TO DO. Lines with the word "Select": copy all of them from the entries below.

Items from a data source

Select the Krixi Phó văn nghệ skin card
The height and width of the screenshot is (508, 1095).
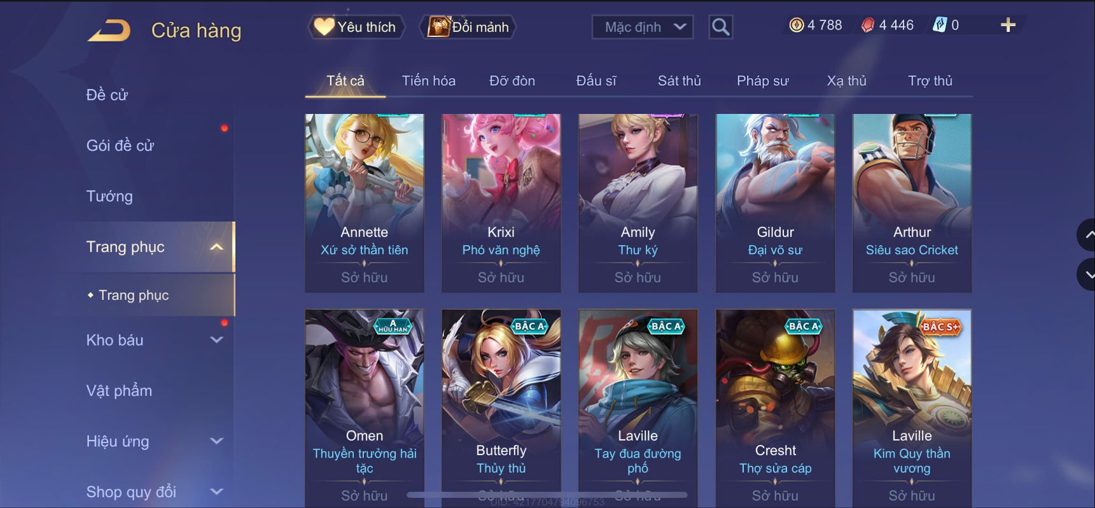pyautogui.click(x=501, y=203)
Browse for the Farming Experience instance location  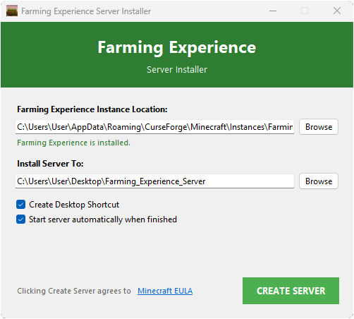pos(319,127)
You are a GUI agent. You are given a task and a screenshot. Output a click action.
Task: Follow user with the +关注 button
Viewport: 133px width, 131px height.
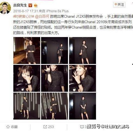[x=119, y=5]
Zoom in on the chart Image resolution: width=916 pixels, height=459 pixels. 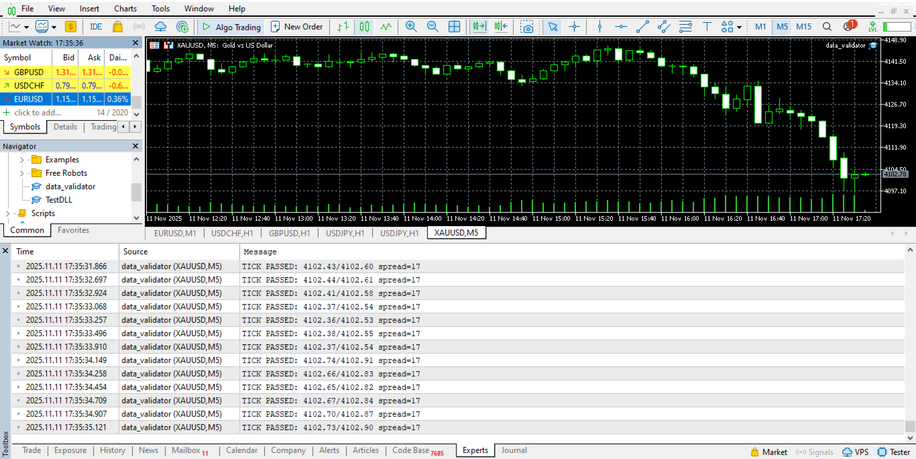pos(411,27)
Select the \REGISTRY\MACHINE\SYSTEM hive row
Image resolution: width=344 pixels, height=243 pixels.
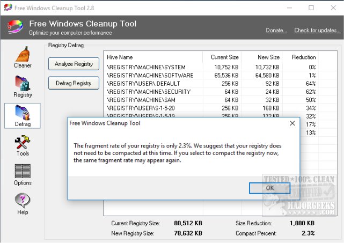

EXERCISE ANSWER.
Select the Krixi Phó văn nghệ skin card
Select the \REGISTRY\MACHINE\SYSTEM hive row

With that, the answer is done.